▸ REQUIRED ACTION: Gather all lines in the entries that include the word "Under".

(RECORD SET)

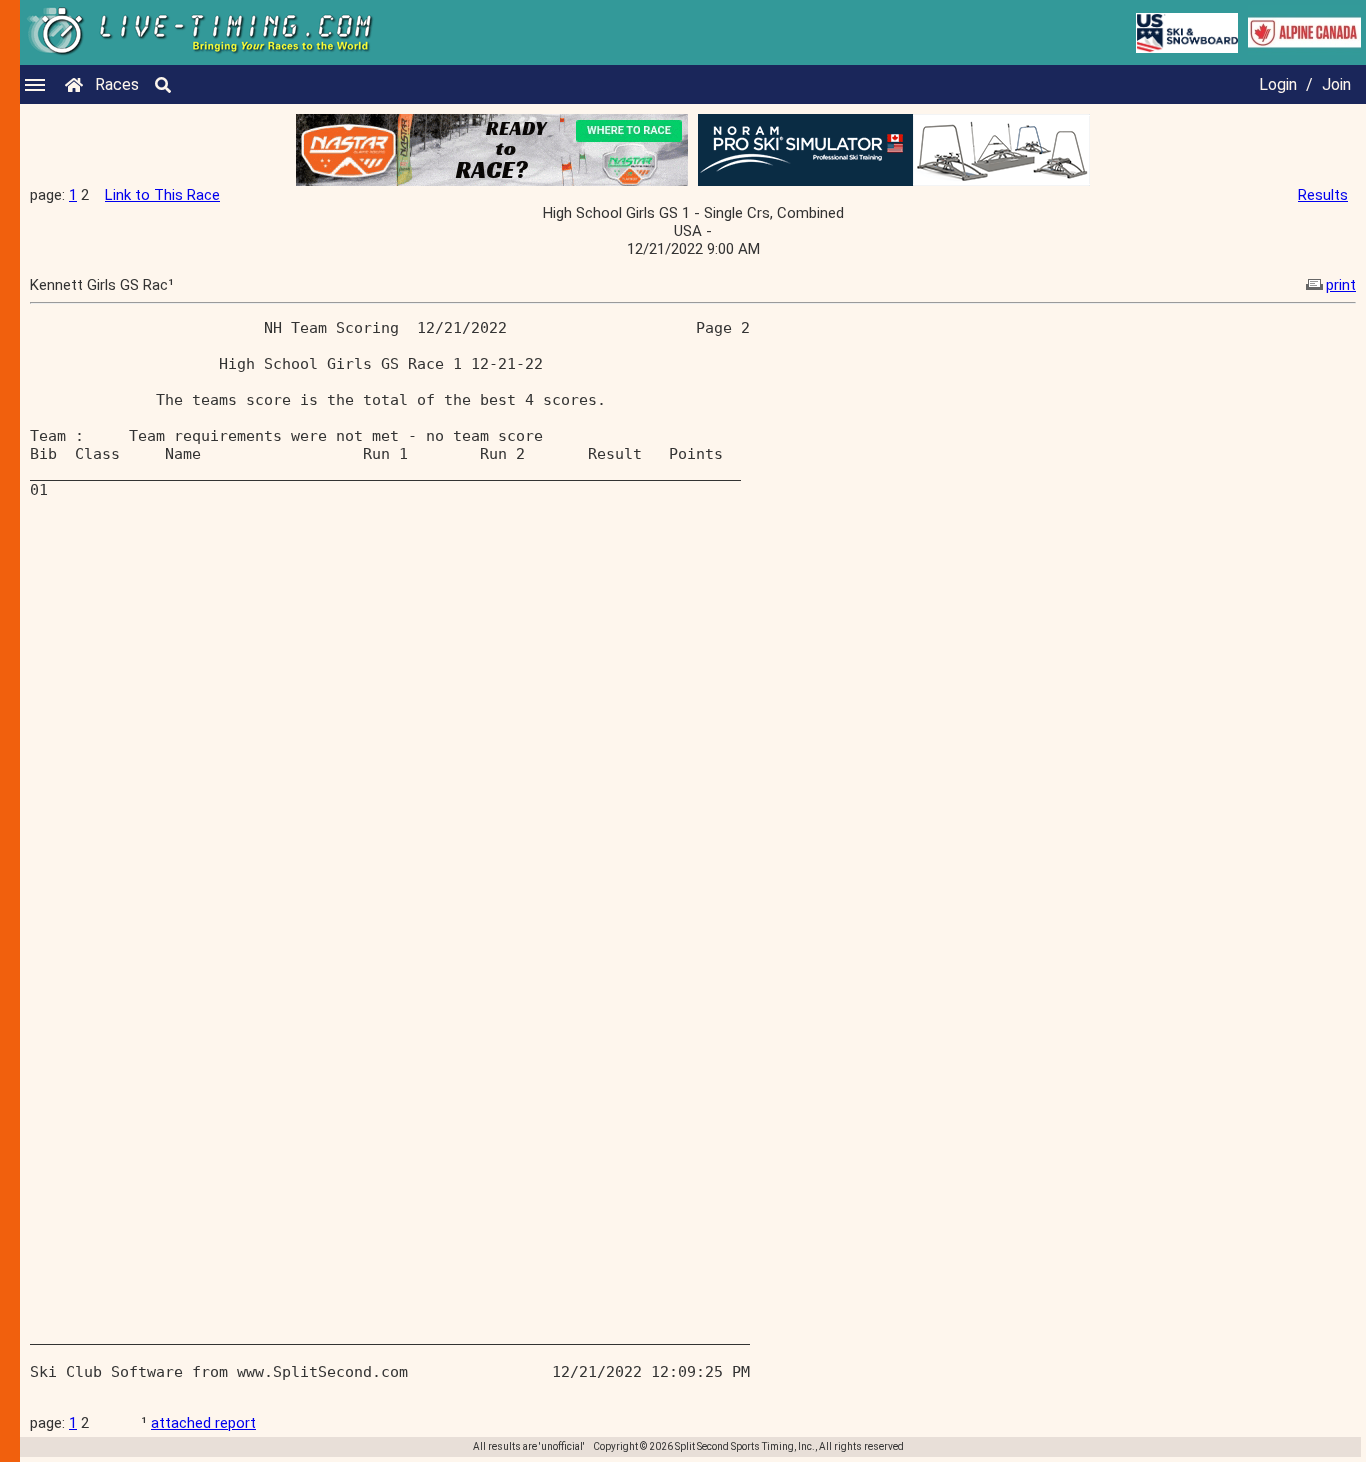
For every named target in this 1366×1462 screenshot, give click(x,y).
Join (1336, 84)
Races (117, 84)
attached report (203, 1423)
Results (1323, 195)
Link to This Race (162, 195)
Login (1278, 84)
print (1341, 285)
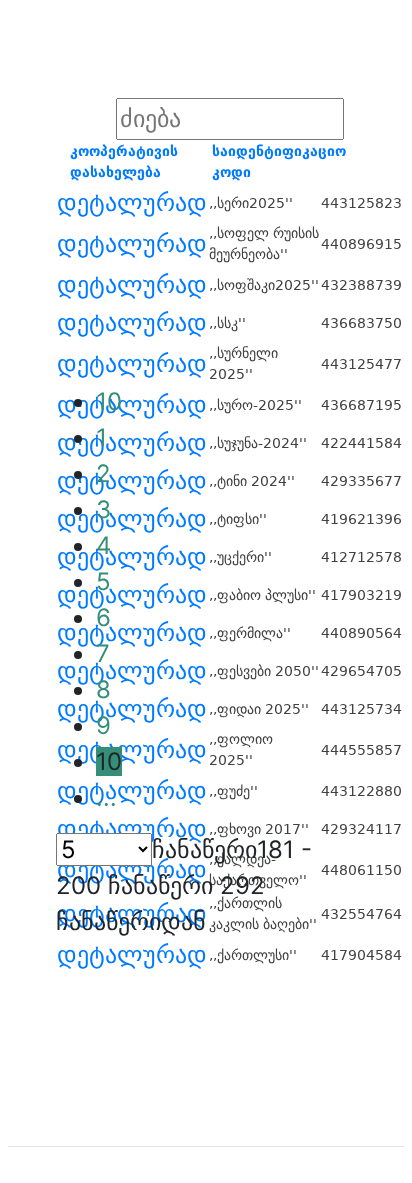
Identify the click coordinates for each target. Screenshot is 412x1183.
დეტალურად (132, 203)
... (106, 797)
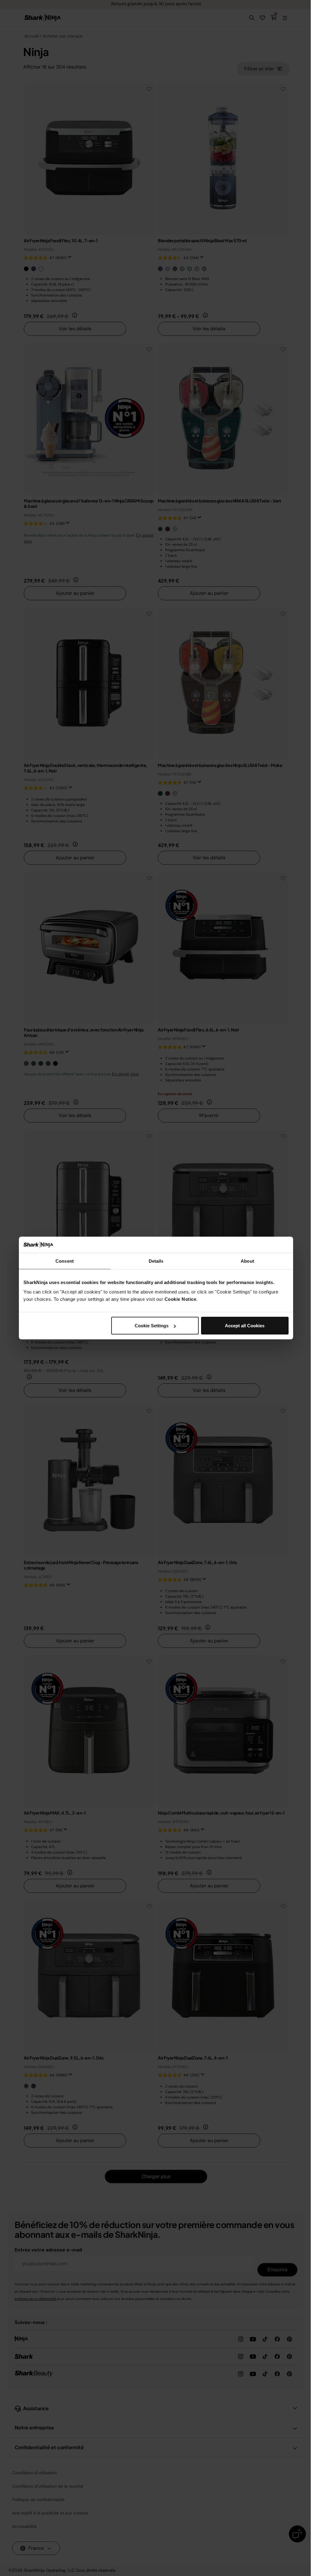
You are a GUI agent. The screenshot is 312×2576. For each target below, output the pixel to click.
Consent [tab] (64, 1260)
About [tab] (247, 1260)
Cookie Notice (181, 1299)
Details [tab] (156, 1260)
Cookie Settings (151, 1325)
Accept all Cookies (244, 1325)
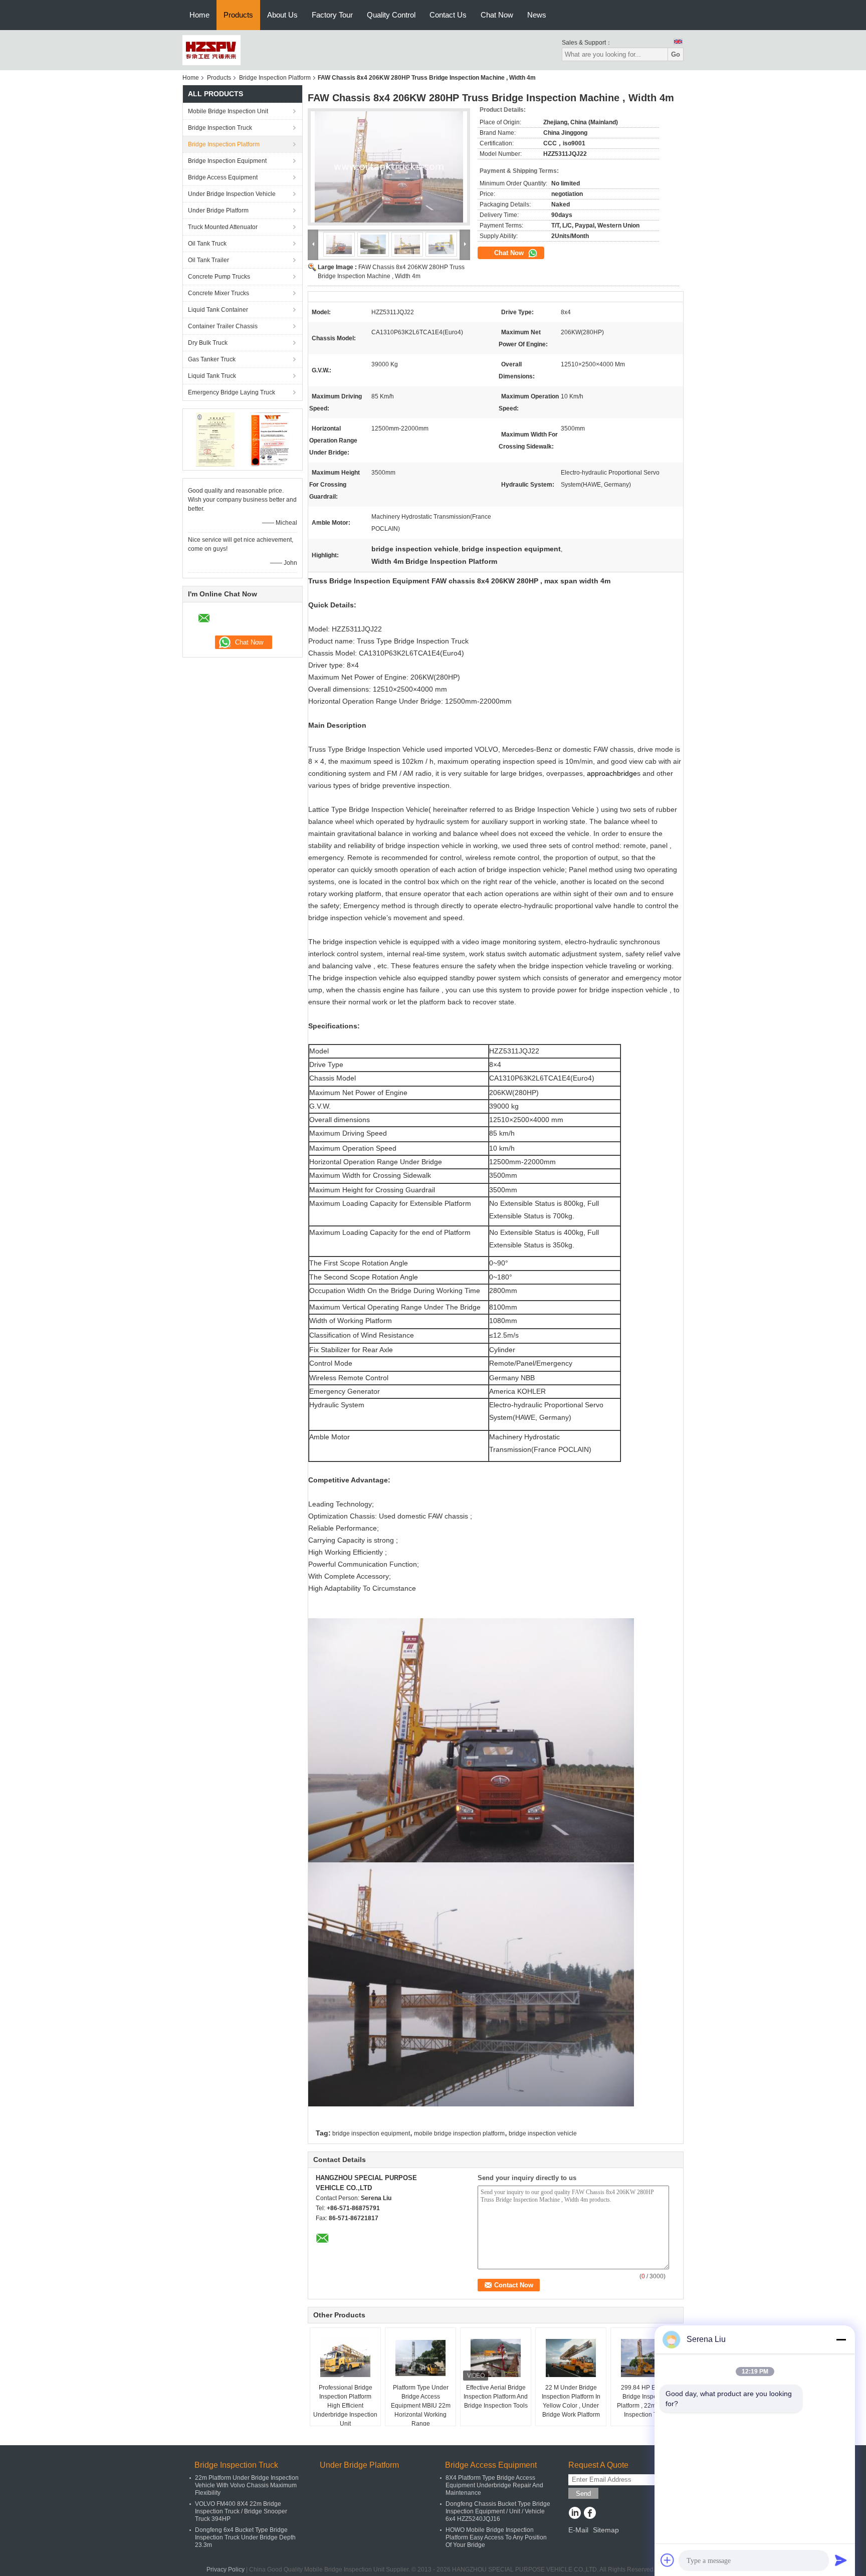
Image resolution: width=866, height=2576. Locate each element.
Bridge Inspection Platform (275, 77)
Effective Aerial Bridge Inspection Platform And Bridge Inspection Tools (496, 2396)
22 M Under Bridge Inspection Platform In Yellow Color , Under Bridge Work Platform (571, 2401)
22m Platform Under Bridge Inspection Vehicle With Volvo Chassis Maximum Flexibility (247, 2485)
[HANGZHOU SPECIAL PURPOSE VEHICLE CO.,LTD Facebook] (589, 2513)
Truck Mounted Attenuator (223, 227)
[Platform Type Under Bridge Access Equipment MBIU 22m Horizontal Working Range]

(End RECORD SET)

▸ EXPECTED ANSWER:
22 M Under Bridge Inspection Platform In Yellow Color , Under Bridge Work Platform (571, 2401)
22m Platform Under Bridge Inspection Vehicle With Volvo Chassis Maximum Flexibility (247, 2485)
[Platform Type Under Bridge Access Equipment MBIU 22m Horizontal Working Range]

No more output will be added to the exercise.